### TASK MATERIAL
** BEGIN **
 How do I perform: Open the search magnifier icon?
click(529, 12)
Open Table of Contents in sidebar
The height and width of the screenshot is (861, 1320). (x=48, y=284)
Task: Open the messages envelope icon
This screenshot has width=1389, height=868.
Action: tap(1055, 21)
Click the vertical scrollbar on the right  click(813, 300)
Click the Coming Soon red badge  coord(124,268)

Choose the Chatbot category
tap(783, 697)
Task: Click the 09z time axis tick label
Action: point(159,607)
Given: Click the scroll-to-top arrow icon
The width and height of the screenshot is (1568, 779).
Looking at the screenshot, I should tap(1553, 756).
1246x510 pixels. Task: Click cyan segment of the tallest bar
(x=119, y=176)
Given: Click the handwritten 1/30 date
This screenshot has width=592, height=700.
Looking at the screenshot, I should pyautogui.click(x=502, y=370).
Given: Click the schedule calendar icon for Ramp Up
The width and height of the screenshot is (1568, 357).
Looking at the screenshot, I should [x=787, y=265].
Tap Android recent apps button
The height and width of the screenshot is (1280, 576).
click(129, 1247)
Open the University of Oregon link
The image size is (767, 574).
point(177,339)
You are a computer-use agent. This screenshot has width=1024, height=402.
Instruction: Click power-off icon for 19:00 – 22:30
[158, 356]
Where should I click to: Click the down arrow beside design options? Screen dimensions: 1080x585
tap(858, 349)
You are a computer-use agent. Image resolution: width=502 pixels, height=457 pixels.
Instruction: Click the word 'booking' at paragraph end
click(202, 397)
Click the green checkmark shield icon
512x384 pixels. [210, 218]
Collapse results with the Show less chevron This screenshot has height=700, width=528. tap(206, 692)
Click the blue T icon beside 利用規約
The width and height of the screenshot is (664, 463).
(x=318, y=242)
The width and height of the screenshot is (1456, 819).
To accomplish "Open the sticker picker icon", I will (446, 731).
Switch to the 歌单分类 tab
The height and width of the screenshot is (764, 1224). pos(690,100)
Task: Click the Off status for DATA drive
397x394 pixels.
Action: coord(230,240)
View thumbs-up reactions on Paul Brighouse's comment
** END **
### EXERCISE GOAL
Reproduce every line of the entries above without changing anything.

### THE REPLY
 How do I perform: Open the search magnifier icon?
click(529, 12)
Open Table of Contents in sidebar
The height and width of the screenshot is (861, 1320). (x=48, y=284)
Task: Open the messages envelope icon
This screenshot has width=1389, height=868.
Action: tap(1055, 21)
Click the vertical scrollbar on the right  click(813, 300)
Click the Coming Soon red badge  coord(124,268)

Choose the Chatbot category
tap(783, 697)
Task: Click the 09z time axis tick label
Action: point(159,607)
Given: Click the scroll-to-top arrow icon
The width and height of the screenshot is (1568, 779).
Looking at the screenshot, I should tap(1553, 756).
1246x510 pixels. Task: Click cyan segment of the tallest bar
(x=119, y=176)
Given: Click the handwritten 1/30 date
This screenshot has width=592, height=700.
Looking at the screenshot, I should pyautogui.click(x=502, y=370).
Given: Click the schedule calendar icon for Ramp Up
The width and height of the screenshot is (1568, 357).
Looking at the screenshot, I should [x=787, y=265].
Tap Android recent apps button
The height and width of the screenshot is (1280, 576).
click(129, 1247)
Open the University of Oregon link
The image size is (767, 574).
point(177,339)
You are a computer-use agent. This screenshot has width=1024, height=402.
Instruction: Click power-off icon for 19:00 – 22:30
[158, 356]
Where should I click to: Click the down arrow beside design options? Screen dimensions: 1080x585
tap(858, 349)
You are a computer-use agent. Image resolution: width=502 pixels, height=457 pixels.
Instruction: Click the word 'booking' at paragraph end
click(202, 397)
Click the green checkmark shield icon
512x384 pixels. [210, 218]
Collapse results with the Show less chevron This screenshot has height=700, width=528. tap(206, 692)
Click the blue T icon beside 利用規約
The width and height of the screenshot is (664, 463).
(x=318, y=242)
The width and height of the screenshot is (1456, 819).
To accomplish "Open the sticker picker icon", I will (446, 731).
Switch to the 歌单分类 tab
The height and width of the screenshot is (764, 1224). pos(690,100)
Task: Click the Off status for DATA drive
397x394 pixels.
Action: coord(230,240)
View thumbs-up reactions on Paul Brighouse's comment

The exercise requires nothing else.